- Canadian home video poster
- Directed by: George T. Miller
- Written by: Don Klein Tom Kartozian
- Produced by: Don Klein
- Starring: Shelley Long Corbin Bernsen Larry Miller
- Cinematography: Ron Lautore Geza Sinkovics
- Edited by: Larry Bock
- Music by: Michael Tavera
- Production company: Frozen Assets Productions
- Distributed by: RKO Pictures
- Release date: October 23, 1992;
- Running time: 96 minutes
- Country: United States
- Language: English
- Budget: $5 million
- Box office: $376,008 (USA)

= Frozen Assets (film) =

1992 film by George T. Miller

Frozen Assets is a 1992 American comedy film directed by George T. Miller. It stars Shelley Long and Corbin Bernsen.

==Plot==
Los Angeles bank executive Zach Shepard takes a new job at a sperm bank in Oregon. After some initial confusion, Zach and the sperm bank's doctor, Grace Murdock, deal with a shortage of donations by holding a contest with a $100,000 prize. Men abstain from sex to save themselves for donations while a local brothel protests the sperm bank for having ruined its business.

Zach is assisted by Newton, an escaped mental patient who lives with his mother.

==Cast==
- Shelley Long as Dr. Grace Murdock
- Corbin Bernsen as Zach Shepard
- Larry Miller as Newton Patterson
- Dody Goodman as Mrs. Patterson
- Gerrit Graham as Lewis Crandall
- Matt Clark as J.F. Hughes
- Dallas McKennon as a Stud of the Year Octogenarian

==Filming==
Filming took place in Portland, Oregon, and at the Columbia River Gorge.

==Reception==
The film bombed at the box office, only earning $376,008 in the United States, and contemporary reviews of the film were mostly negative. In his review for the Chicago Sun-Times, critic Roger Ebert awarded the film a rare zero-star rating, writing: "I felt like I was an eyewitness to a disaster. If I had been an actor in the film, I would have wondered why all the characters in this movie seem dumber than the average roadkill. What puzzles me is this film's tone. It's essentially a children's film with a dirty mind. This is a movie to watch in appalled silence.

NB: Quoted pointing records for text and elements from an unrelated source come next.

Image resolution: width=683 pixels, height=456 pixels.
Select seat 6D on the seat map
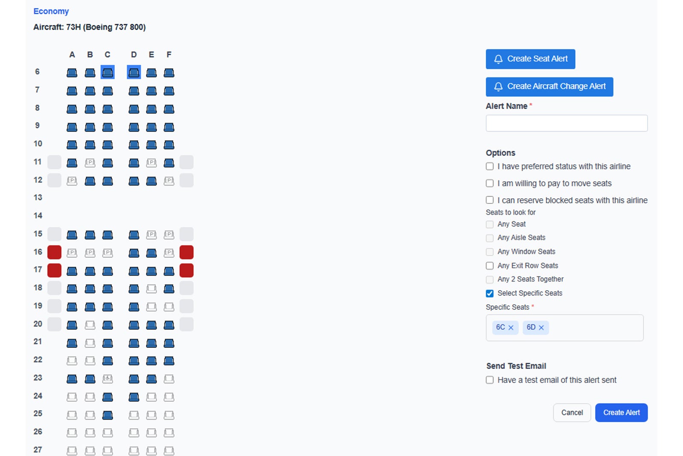click(x=134, y=73)
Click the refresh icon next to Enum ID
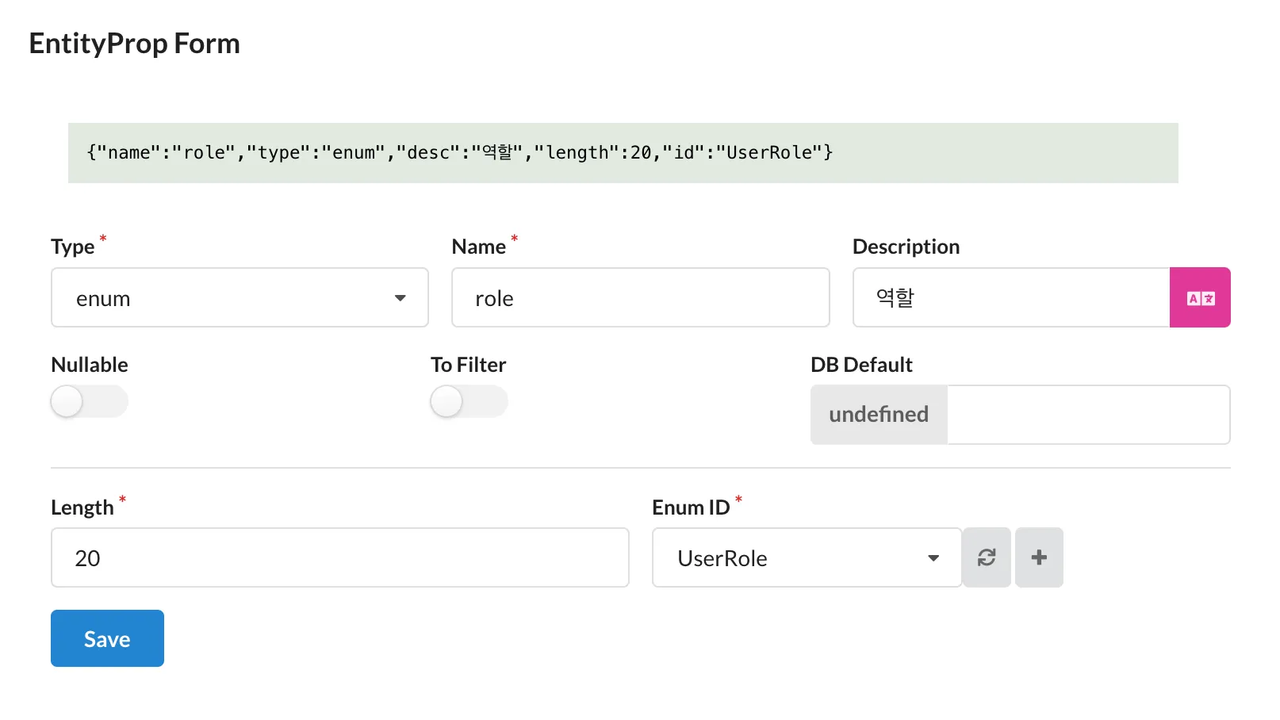Image resolution: width=1280 pixels, height=720 pixels. 986,557
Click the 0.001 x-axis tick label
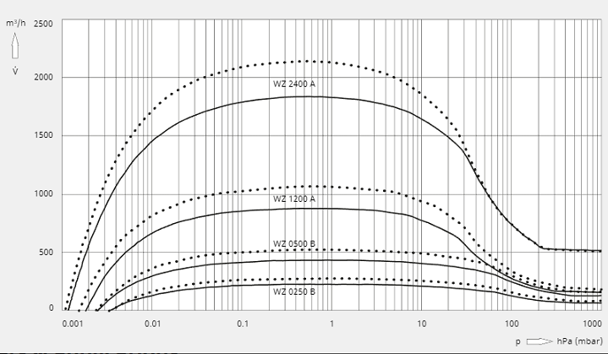 click(x=73, y=324)
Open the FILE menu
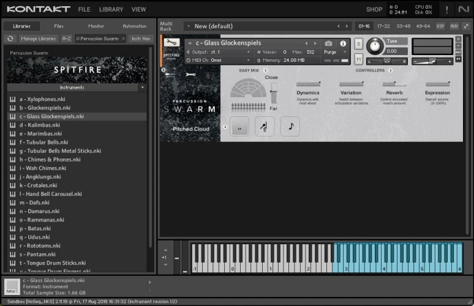The height and width of the screenshot is (306, 474). (84, 9)
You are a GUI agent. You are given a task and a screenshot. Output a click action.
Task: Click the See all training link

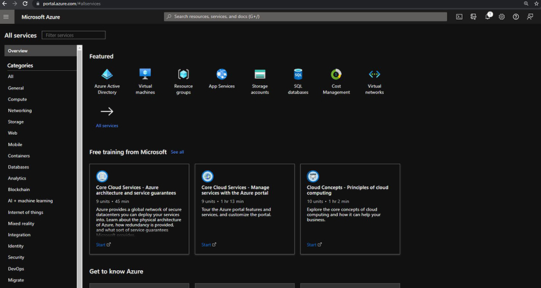point(177,153)
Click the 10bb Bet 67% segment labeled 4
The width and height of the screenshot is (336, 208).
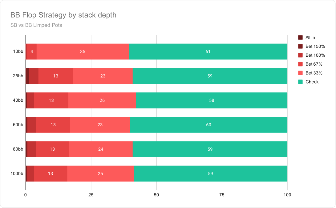coord(32,51)
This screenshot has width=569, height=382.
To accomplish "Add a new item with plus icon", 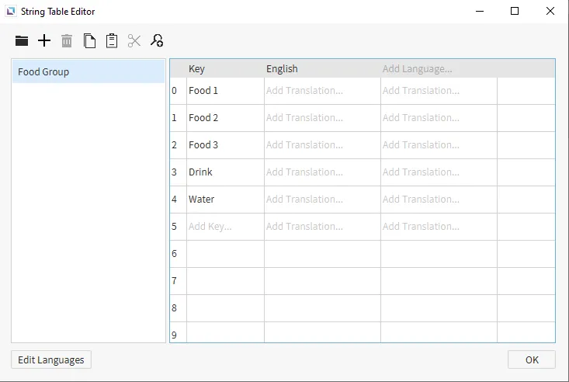I will point(44,41).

To call it the year's worst would be a kindness." On their television show, Ebert's colleague Gene Siskel said that Frozen Assets was "one of the dumbest comedies I have ever seen" and that the screening was among the most depressing experiences of his 23 years as a professional film critic.

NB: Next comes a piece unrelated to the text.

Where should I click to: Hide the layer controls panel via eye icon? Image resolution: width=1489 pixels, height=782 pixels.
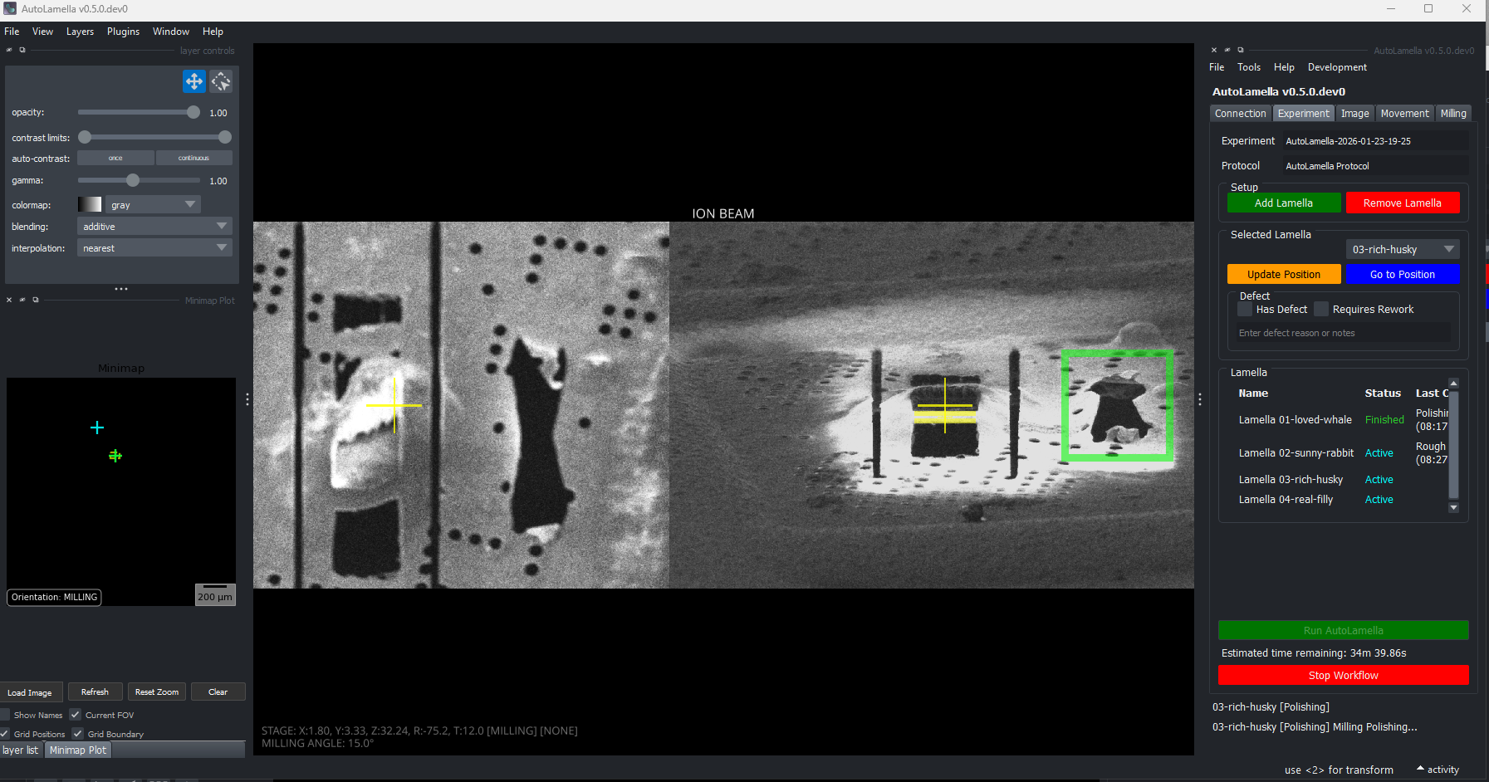tap(10, 51)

Writing in the Los Angeles Times, critic Kevin Thomas described the film as "hopeless, a romantic comedy with a tricky premise that demands the utmost in inspiration to carry it off but instead receives only the most trite, stale development" and that it was "synthetic from start to finish," that the writers Klein and Kartozian "reveal little aptitude for writing jokes," and that co-stars Long and Bernsen are "so lightweight that you come away feeling that maybe they really do belong on TV [...] and not on the big screen." A review in The Philadelphia Inquirer by Desmond Ryan described the film as "a stillborn comedy" with "the most idiotic script to reach the screen this year," and that it is "the kind of movie that is so wretched you watch it with clenched eyes." Rene Rodriguez of The Miami Herald wrote that the film is "amazingly bad" and "a boring collection of lame one-liners and flat, unfunny comedy," and that "it's hard to imagine a weaker story concept."

Frozen Assets holds a 0% rating on Rotten Tomatoes based on nine reviews.